PAGE EXCERPT
================

13. Volume

b2. Volumes of Revolution: Disks, Washers or Cylinders?

When we need to compute the volume of a solid of revolution, we will need to decide whether to do an \(x\) integral or a \(y\) integral and whether to use disks, washers or cylinders. Do not simply try to remember all the formulas for the appropriate cases. Rather, here are several steps to follow to help make these decisions.

Draw the region in the \(xy\)-plane.
Decide if we will do an \(x\)-integral or a \(y\)-integral.

This decision should be made in exactly the same way we would decide how to compute the area of the region, without regard to the axis of rotation. Is it easier to compute the area as an \(x\) integral or as a \(y\) integral? Do the same for the volume.

Determine the limits for the integral.

We do this exactly as we would for computing the area.

Draw one Riemann sum rectangle in the figure.

For an \(x\)-integral the rectangle is vertical. For a \(y\)-integral the rectangle is horizontal.

Rotate the rectangle about the specified axis and observe if it sweeps out a disk, a washer or a cylinder.

On the next three pages we will discuss the volume integrals in each of the three cases. But first some examples and exercises.

The region between the parabola \(y=4x-x^2\) and the line \(y=x\) is rotated about the \(x\)-axis. To find the volume swept out, should we do an \(x\) or \(y\) integral? What is the interval of integration? Is a Riemann sum rectangle horizontal or vertical? Does the Riemann sum rectangle sweep out a disk, washer of cylinder?

The graph shows a parabola opening downward in the x y plane
and a 45 degree diagonal line thru the origin intersecting the parabola
in the first quadrant.

Avek: Redo graph to show more clearly the region (shade it in)

The boundaries of the region are given with \(y\) as functions of \(x\). So we should do an \(x\) integral. (Further, if we tried to do it as a \(y\) integral, we would need to split the integral at \(y=3\).) To find the limits of integration, we equate the functions: \[\begin{aligned} 4x-x^2=x \quad &\Rightarrow& \quad 0&=x^2-3x=x(x-3) \\ \quad &\Rightarrow& \quad x&=0,3 \end{aligned}\] Since this is an \(x\) integral, we add a vertical Riemann sum rectangle to the plot, rotate it about the \(x\)-axis and observe it sweeps out a washer.

================

PROVIDED DATA
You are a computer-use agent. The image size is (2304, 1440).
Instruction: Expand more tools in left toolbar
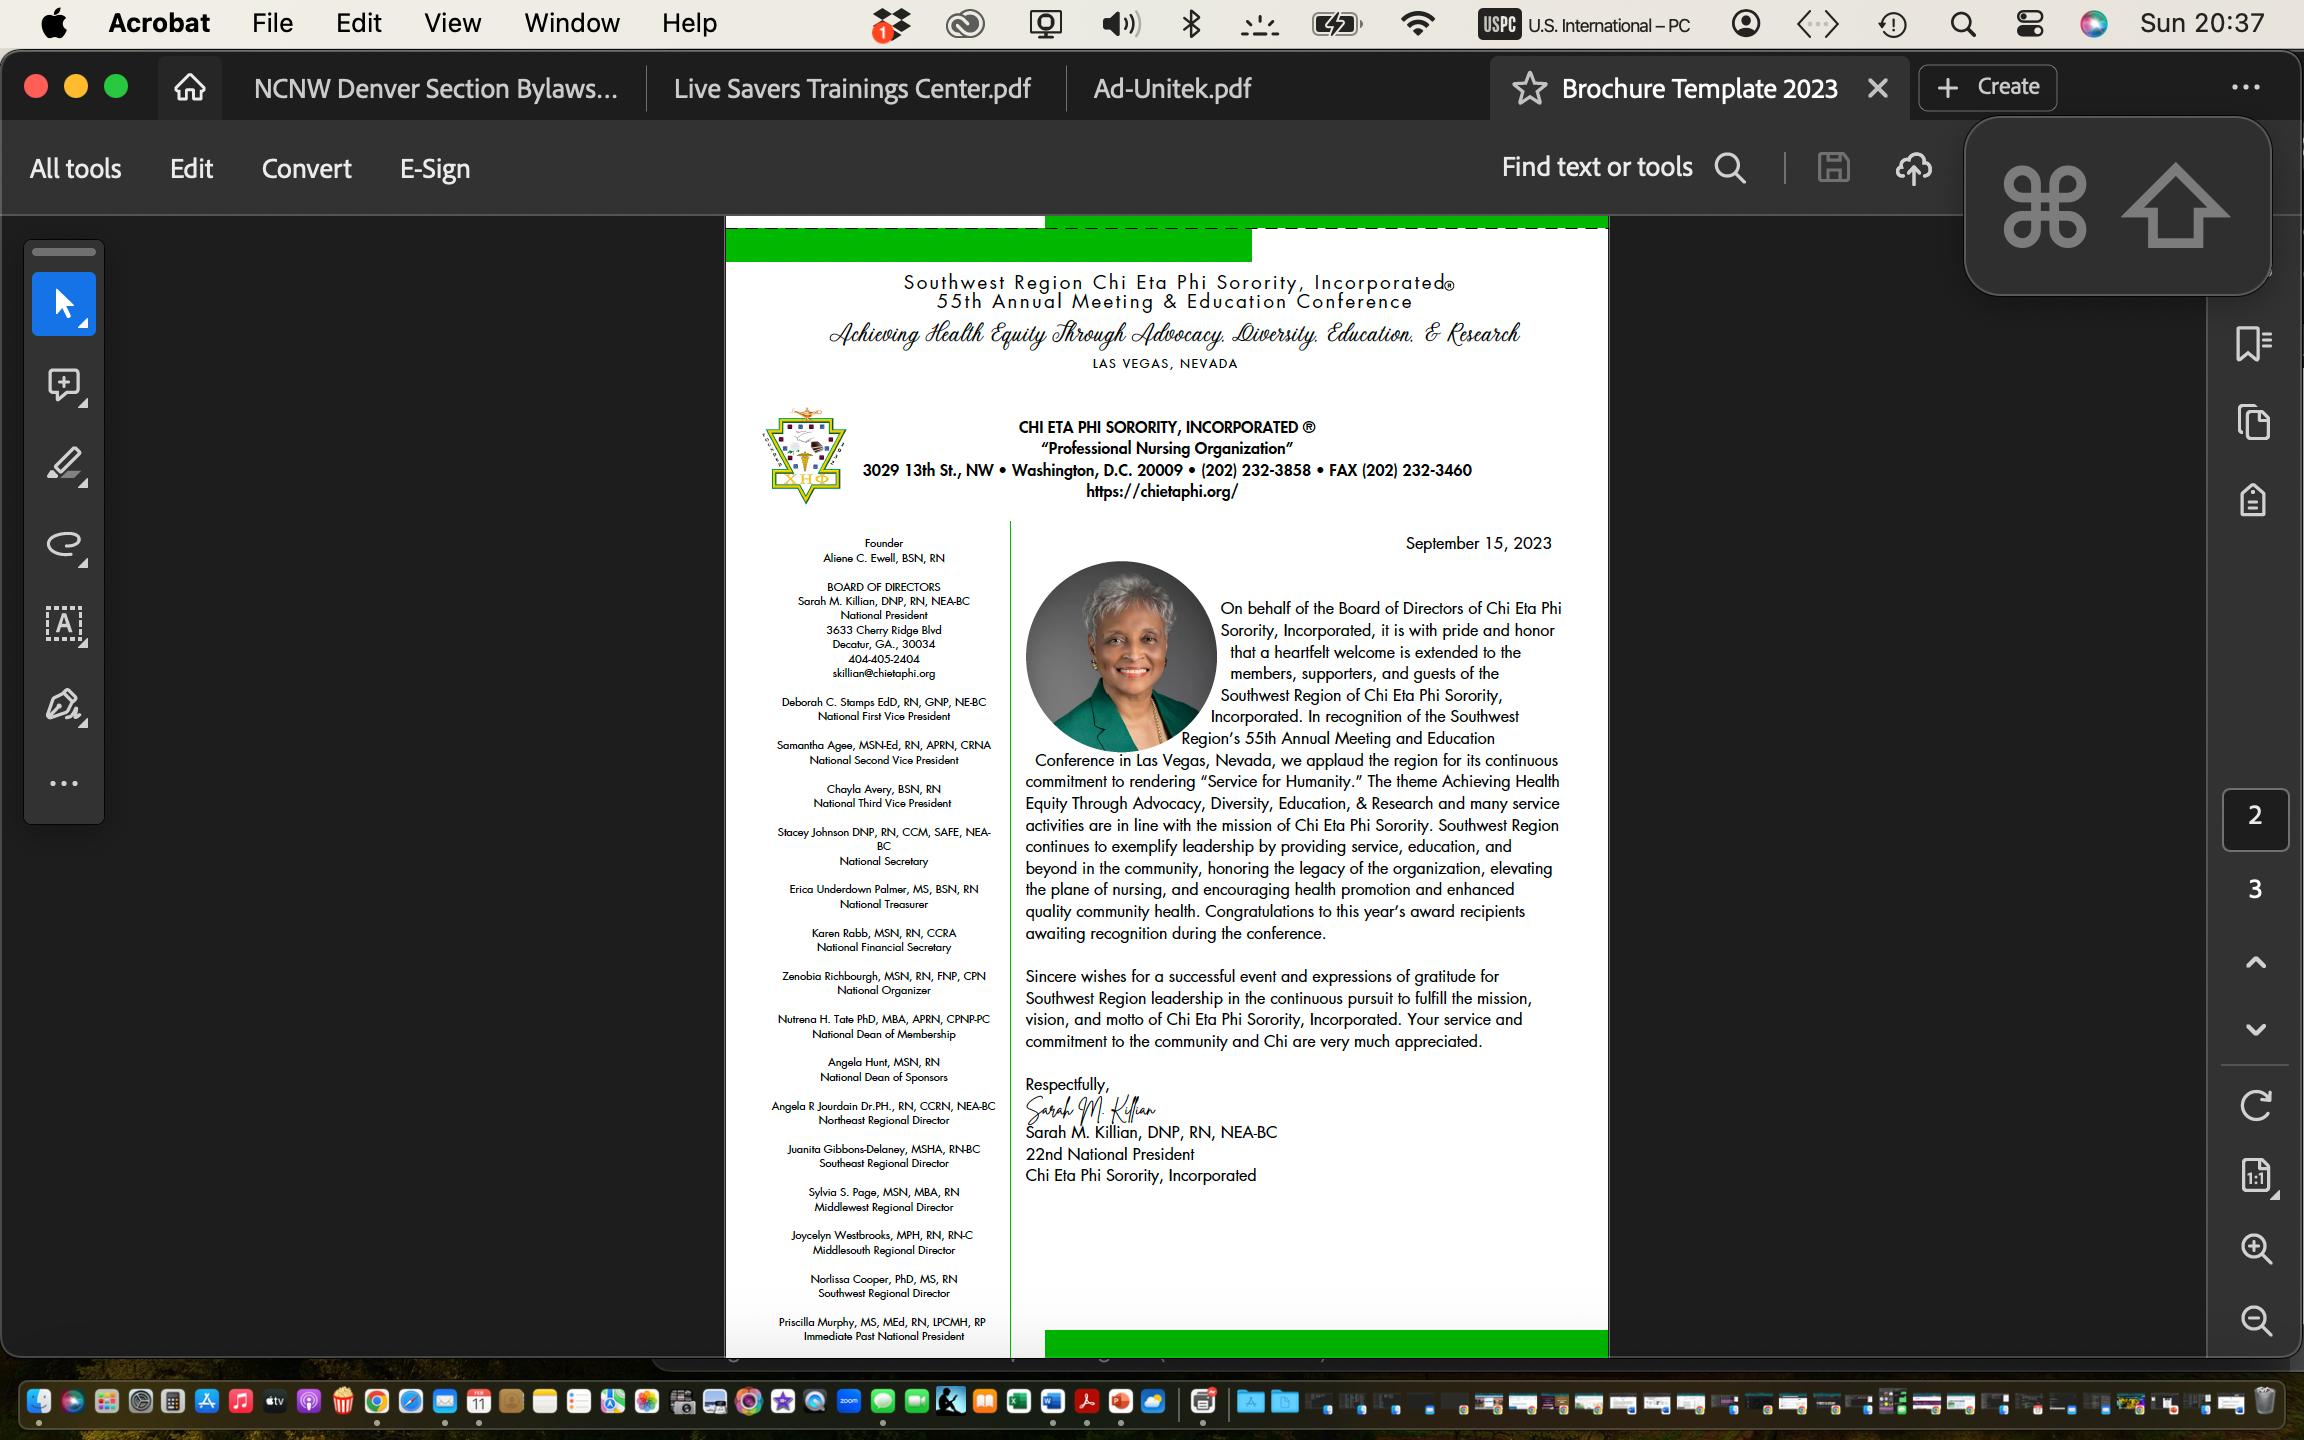[63, 784]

================

INSTRUCTIONS
1/ Please answer from the volume page: when the vertical Riemann sum rectangle is rotated about the \(x\)-axis, what does it sweep out?
2/ Revise the part of the volume page that opens with the words "The region between" and closes with "the first quadrant.", putting "slanted" in place of "diagonal".

RESULTS FOR EACH TASK
1/ A washer.

2/
The region between the parabola \(y=4x-x^2\) and the line \(y=x\) is rotated about the \(x\)-axis. To find the volume swept out, should we do an \(x\) or \(y\) integral? What is the interval of integration? Is a Riemann sum rectangle horizontal or vertical? Does the Riemann sum rectangle sweep out a disk, washer of cylinder?

The graph shows a parabola opening downward in the x y plane
and a 45 degree slanted line thru the origin intersecting the parabola
in the first quadrant.